More than 21 million viewers tuned in Sunday night for the premiere of the Walt Disney Co.-owned network’s twisted take on a suburban neighborhood, exceeding the company’s expectations and pulling in its biggest audience for a drama series launch in a decade.

For the record:

12:00 a.m. Oct. 6, 2004 For The Record
Los Angeles Times Wednesday October 06, 2004 Home Edition Main News Part A Page 2 National Desk 1 inches; 32 words Type of Material: Correction
“Lost” actor -- A photo caption in Tuesday’s Business section with an article about ABC’s ratings success this season incorrectly identified Matthew Fox, an actor in the series “Lost,” as Michael Fox.

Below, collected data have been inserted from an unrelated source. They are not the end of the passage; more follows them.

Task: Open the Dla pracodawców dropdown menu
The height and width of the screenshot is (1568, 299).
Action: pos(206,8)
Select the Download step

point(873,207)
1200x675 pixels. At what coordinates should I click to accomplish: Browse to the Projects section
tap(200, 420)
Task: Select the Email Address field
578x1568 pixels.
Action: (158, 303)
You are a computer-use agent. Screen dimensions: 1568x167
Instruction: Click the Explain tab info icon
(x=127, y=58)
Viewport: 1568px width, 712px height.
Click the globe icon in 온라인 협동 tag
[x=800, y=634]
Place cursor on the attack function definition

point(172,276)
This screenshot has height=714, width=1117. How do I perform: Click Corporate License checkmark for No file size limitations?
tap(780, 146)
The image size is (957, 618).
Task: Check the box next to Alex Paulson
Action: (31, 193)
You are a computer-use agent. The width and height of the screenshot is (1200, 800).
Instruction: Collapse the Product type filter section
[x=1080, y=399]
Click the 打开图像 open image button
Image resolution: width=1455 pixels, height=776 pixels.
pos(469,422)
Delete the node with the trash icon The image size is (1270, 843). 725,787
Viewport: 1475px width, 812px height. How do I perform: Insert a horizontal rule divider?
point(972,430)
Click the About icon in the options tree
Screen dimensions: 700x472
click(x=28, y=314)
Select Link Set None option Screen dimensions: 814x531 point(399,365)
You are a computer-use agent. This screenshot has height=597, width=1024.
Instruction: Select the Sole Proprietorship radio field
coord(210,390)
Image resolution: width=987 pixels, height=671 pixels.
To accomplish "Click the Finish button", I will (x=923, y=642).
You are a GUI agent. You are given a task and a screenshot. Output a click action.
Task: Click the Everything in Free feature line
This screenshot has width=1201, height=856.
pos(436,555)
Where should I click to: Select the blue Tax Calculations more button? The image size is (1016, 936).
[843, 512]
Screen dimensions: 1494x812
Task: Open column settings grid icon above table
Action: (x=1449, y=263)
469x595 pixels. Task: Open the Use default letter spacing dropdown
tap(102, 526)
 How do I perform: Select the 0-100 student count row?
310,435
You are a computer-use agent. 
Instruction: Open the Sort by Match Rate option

ABC, which was the top-rated network when Disney decided to buy it in 1995, has recently been languishing in fourth place. But this season it has started strong. The success of “Desperate Housewives” -- an hourlong drama whose narrator is a woman who has committed suicide under mysterious circumstances -- comes on the heels of another strong premiere: the Wednesday drama “Lost.”

“ABC needed a show that people would talk about,” said Shari Anne Brill, director of programming for the advertising-buying firm Carat USA. “Now they have two very distinctive shows that aren’t found on any other network.”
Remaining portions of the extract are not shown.